— Extract —
Only partly agree with this. Cameron's movie had the cache of immaculate production values and no-expense spared sets that truly made the scenery come alive. Were that the melodrama set before it had been half as rewarding. Despite some interesting set pieces (Jack and Rose escaping from the water-logged bowels of the ship as the water level exponentially rises, threatening their safety) I would have sincerely preferred Cameron spend a bit more time on the 'actual' passenger list than the fictional Jack/Rose drama which was fairly unappealing - at least, in my opinion.

Winslet, a very fine actress, didn't have to do the nudie scene to make this one work, and the sex scenes between her and DiCaprio was like watching one's mother rob the proverbial cradle (he looked about 10 years her junior). What it could have been with a more strapping dude in the lead - say Mat McConaughey, we'll never know. But why cast a luminary like Kathy Bates as Molly Brown when she barely had 8 lines of dialogue in the whole thing and one or two scenes.

Brown, a truly colorful character, would have been a better choice of subject, ditto for the Astors, or the Guggenheims or the Levi's. Captain Smith's story has yet to be told adequately. And Lightoller, Ismay, and Andrews were just window dressing in this movie - Cameron, basically acknowledging, "okay, I can't do a movie about the Titanic without them milling around somewhere in the background" but never allowing them to step into the limelight.

No one has more admiration for Cameron's staging. The scenes departing South Hampton are exquisite, as are the burg and sinking sequences. But between these, there's a lot of fluff and dead air and just too much hokum of the 'oh God, I can't believe they just did that!' variety (Jack teaching Rose how to spit off the port bow - an indulgence that even a free-spirited gal like Rose would never have indulged in on her off day, slumming with the third-class help).

The screenplay also left something to be desired. I seem to recall the tedious moment when Rose, in search of Jack, presently chained to the drain pipe in the Master at Arms office, is shouting his name endlessly while he shouts her's back - as in "Jack" "Rose!" "Jack!" "Rose!" Oh, Jack!" And Cameron sincerely wondered why his screenplay didn't take home an Oscar?!?

— Excerpted records —
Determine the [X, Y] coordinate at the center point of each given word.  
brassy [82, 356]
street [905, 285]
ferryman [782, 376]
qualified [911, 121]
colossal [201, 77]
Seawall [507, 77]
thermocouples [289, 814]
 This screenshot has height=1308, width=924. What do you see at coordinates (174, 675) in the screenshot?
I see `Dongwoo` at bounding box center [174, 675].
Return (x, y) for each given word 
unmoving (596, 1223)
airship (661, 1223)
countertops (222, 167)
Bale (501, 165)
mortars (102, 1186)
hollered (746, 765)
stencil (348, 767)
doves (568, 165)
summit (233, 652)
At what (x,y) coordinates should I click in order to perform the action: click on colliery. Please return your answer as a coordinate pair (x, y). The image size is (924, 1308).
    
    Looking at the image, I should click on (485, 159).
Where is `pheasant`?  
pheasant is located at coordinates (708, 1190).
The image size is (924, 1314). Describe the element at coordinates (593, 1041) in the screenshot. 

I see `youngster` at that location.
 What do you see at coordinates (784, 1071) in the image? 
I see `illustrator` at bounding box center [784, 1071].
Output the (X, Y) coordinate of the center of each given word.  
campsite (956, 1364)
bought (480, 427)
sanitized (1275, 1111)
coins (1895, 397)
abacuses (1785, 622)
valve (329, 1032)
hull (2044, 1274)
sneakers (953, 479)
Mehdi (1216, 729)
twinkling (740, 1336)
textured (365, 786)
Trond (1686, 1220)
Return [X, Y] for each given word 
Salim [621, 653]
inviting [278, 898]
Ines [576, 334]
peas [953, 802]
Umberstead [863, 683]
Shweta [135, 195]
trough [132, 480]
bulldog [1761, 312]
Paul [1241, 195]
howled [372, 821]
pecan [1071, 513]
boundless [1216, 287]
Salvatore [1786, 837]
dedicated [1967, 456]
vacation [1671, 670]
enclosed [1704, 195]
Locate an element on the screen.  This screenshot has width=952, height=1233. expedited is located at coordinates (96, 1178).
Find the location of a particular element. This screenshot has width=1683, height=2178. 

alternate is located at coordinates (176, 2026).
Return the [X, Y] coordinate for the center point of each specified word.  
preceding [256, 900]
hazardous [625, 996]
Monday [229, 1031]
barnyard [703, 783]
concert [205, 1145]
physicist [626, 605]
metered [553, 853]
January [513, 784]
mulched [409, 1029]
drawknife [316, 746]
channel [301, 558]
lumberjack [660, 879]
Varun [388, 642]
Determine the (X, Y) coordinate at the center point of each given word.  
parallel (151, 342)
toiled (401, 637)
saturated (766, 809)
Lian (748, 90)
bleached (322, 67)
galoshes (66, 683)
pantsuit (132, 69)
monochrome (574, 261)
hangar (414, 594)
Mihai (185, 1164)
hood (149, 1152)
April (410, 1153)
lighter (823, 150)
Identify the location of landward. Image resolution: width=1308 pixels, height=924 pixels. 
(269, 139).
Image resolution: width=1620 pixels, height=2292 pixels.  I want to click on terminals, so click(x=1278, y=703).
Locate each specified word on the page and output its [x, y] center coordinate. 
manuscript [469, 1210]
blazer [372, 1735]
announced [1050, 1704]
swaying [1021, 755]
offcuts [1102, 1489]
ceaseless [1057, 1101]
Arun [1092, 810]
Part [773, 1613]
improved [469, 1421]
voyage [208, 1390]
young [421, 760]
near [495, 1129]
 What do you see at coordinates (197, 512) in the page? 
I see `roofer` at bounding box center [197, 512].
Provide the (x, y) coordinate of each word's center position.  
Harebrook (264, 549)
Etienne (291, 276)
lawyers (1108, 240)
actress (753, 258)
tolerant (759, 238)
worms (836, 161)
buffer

— Problem details —
Write the next part of the review of Cameron's Titanic film, starting after its last sentence.

— Output —
I'll just go on record here that A Night To Remember remains the greatest of all Titanic flicks. While it doesn't get the final moments of the sinking right (in 58' no one was aware the great ship had actually split in two), the lead up to the Titanic's demise is drama of the highest order, and stays the course with some fairly engrossing and intertwined stories about the actual crew and passengers aboard the ill-fated vessel. Production values are superb. The picture is, bar none, a 'how to' do a period costume drama. Nothing is left to chance or out of place. So, BEST TITANIC MOVIE EVER - IMO.

Finally, definitely would pass on Titanic (Fox's first bite at the apple in '53) with Stanwyck and Webb doing their thing as an embittered couple, and Robert Wagner cooing sweet nothings to Audrey Dalton's spoiled and simpering Miss Priss. Ugh. Just awful. If you haven't seen Raise the Titanic - my advice: DON'T! Cheese plus. As for the Broadway show - saw it, forgot about it, didn't move me much one way or the other. And S.O.S Titanic - more economically made for TV product, relying on cast than SFX to get the point across. Okay - in so far as it goes.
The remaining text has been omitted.